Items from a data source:
——————

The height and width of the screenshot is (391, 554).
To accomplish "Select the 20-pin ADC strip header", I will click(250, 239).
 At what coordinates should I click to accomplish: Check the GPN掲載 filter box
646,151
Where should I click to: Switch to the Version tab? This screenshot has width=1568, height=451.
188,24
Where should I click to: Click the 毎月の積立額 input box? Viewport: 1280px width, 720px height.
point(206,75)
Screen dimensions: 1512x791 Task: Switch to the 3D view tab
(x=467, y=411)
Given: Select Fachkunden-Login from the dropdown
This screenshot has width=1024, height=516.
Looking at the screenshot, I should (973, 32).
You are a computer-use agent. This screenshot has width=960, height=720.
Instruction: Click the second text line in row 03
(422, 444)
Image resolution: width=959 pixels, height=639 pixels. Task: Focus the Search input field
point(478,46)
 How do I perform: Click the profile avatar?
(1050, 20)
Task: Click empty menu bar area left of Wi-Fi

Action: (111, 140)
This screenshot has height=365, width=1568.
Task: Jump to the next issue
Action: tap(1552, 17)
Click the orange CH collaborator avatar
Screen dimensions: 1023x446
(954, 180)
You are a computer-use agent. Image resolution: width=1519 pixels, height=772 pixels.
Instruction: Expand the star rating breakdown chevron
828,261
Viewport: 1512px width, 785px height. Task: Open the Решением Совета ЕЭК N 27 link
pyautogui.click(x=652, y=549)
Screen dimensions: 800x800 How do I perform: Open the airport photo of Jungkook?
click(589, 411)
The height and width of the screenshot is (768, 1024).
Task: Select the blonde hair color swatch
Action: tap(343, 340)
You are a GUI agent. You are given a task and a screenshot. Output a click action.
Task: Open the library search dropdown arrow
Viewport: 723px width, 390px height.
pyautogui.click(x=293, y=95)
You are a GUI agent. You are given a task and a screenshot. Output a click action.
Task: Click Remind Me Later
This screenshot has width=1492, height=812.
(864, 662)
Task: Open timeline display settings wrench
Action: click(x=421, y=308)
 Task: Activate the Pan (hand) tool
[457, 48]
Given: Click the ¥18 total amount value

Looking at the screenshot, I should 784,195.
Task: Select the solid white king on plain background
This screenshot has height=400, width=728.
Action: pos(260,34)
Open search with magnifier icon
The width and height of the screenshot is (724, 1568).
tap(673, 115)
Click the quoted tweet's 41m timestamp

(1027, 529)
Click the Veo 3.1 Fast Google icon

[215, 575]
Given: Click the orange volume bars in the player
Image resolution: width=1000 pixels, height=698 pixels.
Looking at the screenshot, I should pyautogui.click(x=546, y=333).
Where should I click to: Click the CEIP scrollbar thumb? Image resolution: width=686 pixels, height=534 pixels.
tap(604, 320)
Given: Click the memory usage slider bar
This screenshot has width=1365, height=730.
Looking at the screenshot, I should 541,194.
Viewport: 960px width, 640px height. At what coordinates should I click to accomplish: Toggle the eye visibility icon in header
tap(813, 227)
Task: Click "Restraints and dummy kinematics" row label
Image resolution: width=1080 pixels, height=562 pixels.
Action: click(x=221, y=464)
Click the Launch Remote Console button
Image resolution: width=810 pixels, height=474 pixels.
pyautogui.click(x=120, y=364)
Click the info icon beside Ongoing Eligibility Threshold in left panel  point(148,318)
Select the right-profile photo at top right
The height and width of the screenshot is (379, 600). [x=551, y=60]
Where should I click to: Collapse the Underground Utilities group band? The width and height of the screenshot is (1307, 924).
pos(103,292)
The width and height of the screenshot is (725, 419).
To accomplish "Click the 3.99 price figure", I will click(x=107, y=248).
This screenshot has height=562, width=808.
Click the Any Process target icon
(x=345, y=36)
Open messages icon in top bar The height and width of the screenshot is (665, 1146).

——————

Recopy the records without any alteration.

The height and width of the screenshot is (391, 554).
To accomplish "Select the 20-pin ADC strip header", I will click(250, 239).
 At what coordinates should I click to accomplish: Check the GPN掲載 filter box
646,151
Where should I click to: Switch to the Version tab? This screenshot has width=1568, height=451.
188,24
Where should I click to: Click the 毎月の積立額 input box? Viewport: 1280px width, 720px height.
point(206,75)
Screen dimensions: 1512x791 Task: Switch to the 3D view tab
(x=467, y=411)
Given: Select Fachkunden-Login from the dropdown
This screenshot has width=1024, height=516.
Looking at the screenshot, I should (973, 32).
You are a computer-use agent. This screenshot has width=960, height=720.
Instruction: Click the second text line in row 03
(422, 444)
Image resolution: width=959 pixels, height=639 pixels. Task: Focus the Search input field
point(478,46)
 How do I perform: Click the profile avatar?
(1050, 20)
Task: Click empty menu bar area left of Wi-Fi

Action: (111, 140)
This screenshot has height=365, width=1568.
Task: Jump to the next issue
Action: tap(1552, 17)
Click the orange CH collaborator avatar
Screen dimensions: 1023x446
(954, 180)
You are a computer-use agent. Image resolution: width=1519 pixels, height=772 pixels.
Instruction: Expand the star rating breakdown chevron
828,261
Viewport: 1512px width, 785px height. Task: Open the Решением Совета ЕЭК N 27 link
pyautogui.click(x=652, y=549)
Screen dimensions: 800x800 How do I perform: Open the airport photo of Jungkook?
click(589, 411)
The height and width of the screenshot is (768, 1024).
Task: Select the blonde hair color swatch
Action: tap(343, 340)
You are a GUI agent. You are given a task and a screenshot. Output a click action.
Task: Open the library search dropdown arrow
Viewport: 723px width, 390px height.
pyautogui.click(x=293, y=95)
You are a GUI agent. You are given a task and a screenshot. Output a click action.
Task: Click Remind Me Later
This screenshot has width=1492, height=812.
(864, 662)
Task: Open timeline display settings wrench
Action: click(x=421, y=308)
 Task: Activate the Pan (hand) tool
[457, 48]
Given: Click the ¥18 total amount value

Looking at the screenshot, I should 784,195.
Task: Select the solid white king on plain background
This screenshot has height=400, width=728.
Action: pos(260,34)
Open search with magnifier icon
The width and height of the screenshot is (724, 1568).
tap(673, 115)
Click the quoted tweet's 41m timestamp

(1027, 529)
Click the Veo 3.1 Fast Google icon

[215, 575]
Given: Click the orange volume bars in the player
Image resolution: width=1000 pixels, height=698 pixels.
Looking at the screenshot, I should pyautogui.click(x=546, y=333).
Where should I click to: Click the CEIP scrollbar thumb? Image resolution: width=686 pixels, height=534 pixels.
tap(604, 320)
Given: Click the memory usage slider bar
This screenshot has width=1365, height=730.
Looking at the screenshot, I should 541,194.
Viewport: 960px width, 640px height. At what coordinates should I click to accomplish: Toggle the eye visibility icon in header
tap(813, 227)
Task: Click "Restraints and dummy kinematics" row label
Image resolution: width=1080 pixels, height=562 pixels.
Action: click(x=221, y=464)
Click the Launch Remote Console button
Image resolution: width=810 pixels, height=474 pixels.
pyautogui.click(x=120, y=364)
Click the info icon beside Ongoing Eligibility Threshold in left panel  point(148,318)
Select the right-profile photo at top right
The height and width of the screenshot is (379, 600). [x=551, y=60]
Where should I click to: Collapse the Underground Utilities group band? The width and height of the screenshot is (1307, 924).
pos(103,292)
The width and height of the screenshot is (725, 419).
To accomplish "Click the 3.99 price figure", I will click(x=107, y=248).
This screenshot has height=562, width=808.
Click the Any Process target icon
(x=345, y=36)
Open messages icon in top bar The height and width of the screenshot is (665, 1146).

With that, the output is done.